鍛錬の後のご飯は格別だと思う。それが、最高の料理人が作ったものなら尚更だ。特別だと超大盛にしてもらった麦飯を片手に油揚げをかじる。じゅわっと口に広がった出汁の味に頬が緩んだ。まだ一本しかない尾が揺れる。
「本当あんたはうまそうに食うよな」
「ネロ」
湯飲みを差し出した料理人が、呆れたように小さく笑う。受け取ったお茶を飲み干して大きく頷いた。こんなにおいしいのだから当然だ。嫌そうな顔をする方が難しい。ネロが作ればどんなものでも素晴らしい料理になるし、実際カインはこの店で苦手なものを克服したぐらいだった。
小松菜のおひたしを口に入れ、ふと気づく。
「ブラッドリーはいないのか?」
食いしん坊なくせに苦手なものが多い天狗の姿が見えなかった。いつもなら、そろそろ顔を出す頃合いのはずだ。
どこからともなくやってきて、カインと一緒にご飯を食べ、それから時々鍛錬に付き合ってくれる。この店に通う一番の理由はネロの料理だが、ブラッドリーとの食事や鍛錬もカインの楽しみにしているものだった。もしかしたら出前が長引いているのだろうか。そう考えた途端にさみしさが胸に広がっていく。
あいつは、と言いかけたネロの言葉が、豪快に開いたとの音にかき消される。聞きなれた足音に、茶碗を置いて勢いよく振り向いた。ブラッドリーと名前を呼べば、薄紅の瞳が楽しそうに細くなる。
「何だ、随分熱烈な出迎えじゃねえか。そんなに俺様に会いたかったのか?」
「ああ、会いたかった!」
いつ食べてもネロの料理のおいしさは変わらないが、やっぱり誰かと一緒の方がよりおいしいと思う。ブラッドリーとする食事は、好きだ。出前を担当している以上店にいない事の方が多いのだとわかっているが、やっぱり一緒にご飯を食べたいと思う。
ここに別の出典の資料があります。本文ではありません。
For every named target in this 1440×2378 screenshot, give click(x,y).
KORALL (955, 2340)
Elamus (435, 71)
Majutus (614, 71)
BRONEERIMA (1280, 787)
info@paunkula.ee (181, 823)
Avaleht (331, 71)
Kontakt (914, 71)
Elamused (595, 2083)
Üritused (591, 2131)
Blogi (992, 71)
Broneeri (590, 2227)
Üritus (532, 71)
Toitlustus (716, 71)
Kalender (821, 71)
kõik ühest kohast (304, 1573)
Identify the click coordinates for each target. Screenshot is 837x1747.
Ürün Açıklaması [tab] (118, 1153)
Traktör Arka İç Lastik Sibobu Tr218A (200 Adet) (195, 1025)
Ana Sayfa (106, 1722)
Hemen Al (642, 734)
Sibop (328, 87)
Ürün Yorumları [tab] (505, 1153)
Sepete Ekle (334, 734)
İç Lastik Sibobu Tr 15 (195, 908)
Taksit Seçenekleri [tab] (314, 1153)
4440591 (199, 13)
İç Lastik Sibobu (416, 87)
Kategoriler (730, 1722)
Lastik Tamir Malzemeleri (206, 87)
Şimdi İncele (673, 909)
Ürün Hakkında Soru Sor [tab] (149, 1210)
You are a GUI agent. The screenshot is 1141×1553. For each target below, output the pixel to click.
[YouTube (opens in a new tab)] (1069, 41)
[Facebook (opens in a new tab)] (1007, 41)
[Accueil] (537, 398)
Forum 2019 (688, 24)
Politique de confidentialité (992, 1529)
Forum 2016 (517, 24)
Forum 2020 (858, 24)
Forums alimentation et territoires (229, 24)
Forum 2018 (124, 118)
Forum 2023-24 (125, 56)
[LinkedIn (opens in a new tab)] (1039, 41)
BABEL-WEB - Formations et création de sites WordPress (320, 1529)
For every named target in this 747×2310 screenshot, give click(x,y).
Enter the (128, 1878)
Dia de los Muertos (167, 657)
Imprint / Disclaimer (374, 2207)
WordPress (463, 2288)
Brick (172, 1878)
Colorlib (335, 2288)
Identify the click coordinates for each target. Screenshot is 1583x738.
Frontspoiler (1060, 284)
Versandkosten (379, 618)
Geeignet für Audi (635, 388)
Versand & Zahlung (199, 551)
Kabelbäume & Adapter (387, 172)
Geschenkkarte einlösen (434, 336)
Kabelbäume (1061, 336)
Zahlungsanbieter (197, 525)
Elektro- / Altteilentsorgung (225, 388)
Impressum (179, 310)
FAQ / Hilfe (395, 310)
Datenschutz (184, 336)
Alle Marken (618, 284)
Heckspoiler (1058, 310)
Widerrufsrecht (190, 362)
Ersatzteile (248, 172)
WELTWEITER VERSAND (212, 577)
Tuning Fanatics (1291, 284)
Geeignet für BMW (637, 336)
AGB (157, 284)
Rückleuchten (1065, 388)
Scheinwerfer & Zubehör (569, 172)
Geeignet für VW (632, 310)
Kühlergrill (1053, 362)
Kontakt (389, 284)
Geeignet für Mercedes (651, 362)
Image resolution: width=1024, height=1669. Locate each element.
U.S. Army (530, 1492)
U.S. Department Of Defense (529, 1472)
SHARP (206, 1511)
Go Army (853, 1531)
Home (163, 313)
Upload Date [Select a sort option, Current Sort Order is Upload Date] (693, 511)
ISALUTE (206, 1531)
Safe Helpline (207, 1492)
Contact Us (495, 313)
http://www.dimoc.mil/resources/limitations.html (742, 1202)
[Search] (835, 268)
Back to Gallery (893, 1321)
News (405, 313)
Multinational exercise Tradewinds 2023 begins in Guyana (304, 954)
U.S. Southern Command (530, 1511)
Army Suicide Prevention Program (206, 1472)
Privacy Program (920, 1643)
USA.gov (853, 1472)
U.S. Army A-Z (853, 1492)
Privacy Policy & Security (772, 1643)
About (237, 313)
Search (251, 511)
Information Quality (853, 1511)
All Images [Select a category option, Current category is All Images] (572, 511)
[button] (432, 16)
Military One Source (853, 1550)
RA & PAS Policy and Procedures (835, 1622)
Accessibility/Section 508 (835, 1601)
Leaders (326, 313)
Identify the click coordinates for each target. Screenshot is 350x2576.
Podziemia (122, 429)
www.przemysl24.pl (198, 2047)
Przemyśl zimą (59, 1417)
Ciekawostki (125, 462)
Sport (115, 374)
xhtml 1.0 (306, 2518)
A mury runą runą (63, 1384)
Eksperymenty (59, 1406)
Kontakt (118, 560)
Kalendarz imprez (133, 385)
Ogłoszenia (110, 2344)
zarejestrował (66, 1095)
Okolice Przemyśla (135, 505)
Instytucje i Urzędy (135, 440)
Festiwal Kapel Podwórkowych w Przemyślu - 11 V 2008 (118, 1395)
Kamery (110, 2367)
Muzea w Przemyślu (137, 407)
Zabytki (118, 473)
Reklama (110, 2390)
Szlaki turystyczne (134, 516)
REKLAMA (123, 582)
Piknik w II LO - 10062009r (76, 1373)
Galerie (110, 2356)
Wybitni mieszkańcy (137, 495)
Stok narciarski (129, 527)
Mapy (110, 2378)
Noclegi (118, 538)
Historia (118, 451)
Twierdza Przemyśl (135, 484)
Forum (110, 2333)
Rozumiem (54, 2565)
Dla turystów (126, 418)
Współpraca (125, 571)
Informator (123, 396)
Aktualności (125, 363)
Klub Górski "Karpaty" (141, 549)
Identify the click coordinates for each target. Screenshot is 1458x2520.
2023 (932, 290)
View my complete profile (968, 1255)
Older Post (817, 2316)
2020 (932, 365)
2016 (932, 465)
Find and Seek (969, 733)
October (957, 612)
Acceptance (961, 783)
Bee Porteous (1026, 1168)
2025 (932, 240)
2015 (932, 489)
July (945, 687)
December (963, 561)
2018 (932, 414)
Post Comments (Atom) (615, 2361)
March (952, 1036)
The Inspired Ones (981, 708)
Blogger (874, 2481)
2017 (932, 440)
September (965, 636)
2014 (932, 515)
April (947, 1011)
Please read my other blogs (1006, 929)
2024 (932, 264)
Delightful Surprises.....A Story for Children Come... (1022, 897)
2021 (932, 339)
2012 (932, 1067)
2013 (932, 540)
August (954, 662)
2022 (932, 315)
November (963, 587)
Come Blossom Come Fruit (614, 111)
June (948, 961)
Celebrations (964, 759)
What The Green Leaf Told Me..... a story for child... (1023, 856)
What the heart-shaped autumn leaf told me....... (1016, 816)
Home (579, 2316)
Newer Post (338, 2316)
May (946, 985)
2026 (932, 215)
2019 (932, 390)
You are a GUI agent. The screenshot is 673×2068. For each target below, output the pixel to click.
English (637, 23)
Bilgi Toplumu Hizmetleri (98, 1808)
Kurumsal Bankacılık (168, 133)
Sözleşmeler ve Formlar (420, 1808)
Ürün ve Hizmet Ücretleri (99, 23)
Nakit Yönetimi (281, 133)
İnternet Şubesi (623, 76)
正直にそう言ったのに、ブラッドリーの反応は芳しくない。ため息を吐いて頭を抱えている。具合でも悪いのかと尋ねる前に、ネロに風呂敷包みを手渡したブラッドリーがどかりと隣に腰を下ろした。包みを持ったネロが厨房に消えていく。恐らくブラッドリーの食事を用意するのだろう。
「てめえはもう少し、あしらい方を覚えろ」
小さな子供に言い聞かせるような声音にむっとした。さっきのブラッドリーの台詞が軽口だというのはわかっている。それでも気持ちに嘘はつけないし、つきたくなかったから素直に頷いただけだ。
「ブラッドリーにする必要は、ないだろ」
「あんだろ」
腕が伸びて後ろ頭をつかまえ、ぐっと力を込められて前に引っ張られる。咄嗟に前に出した手はブラッドリーの着物に着地して、唇に柔らかいものが触れた。それが何かもわからないまま、ブラッドリーの顔が離れていく。
「こういうことになる」
指先が唇をなぞり、前髪を払って、耳を撫でる。たぶん叱られているような気がするけれど、その言葉の意味はやっぱりよく分からない。
だって、嫌じゃなかった。気持ちよかった。
「必要ない、だろ」
ブラッドリーの着物をぎゅっと握りしめる。言葉に込めた意味には、気づいてくれたみたいだった。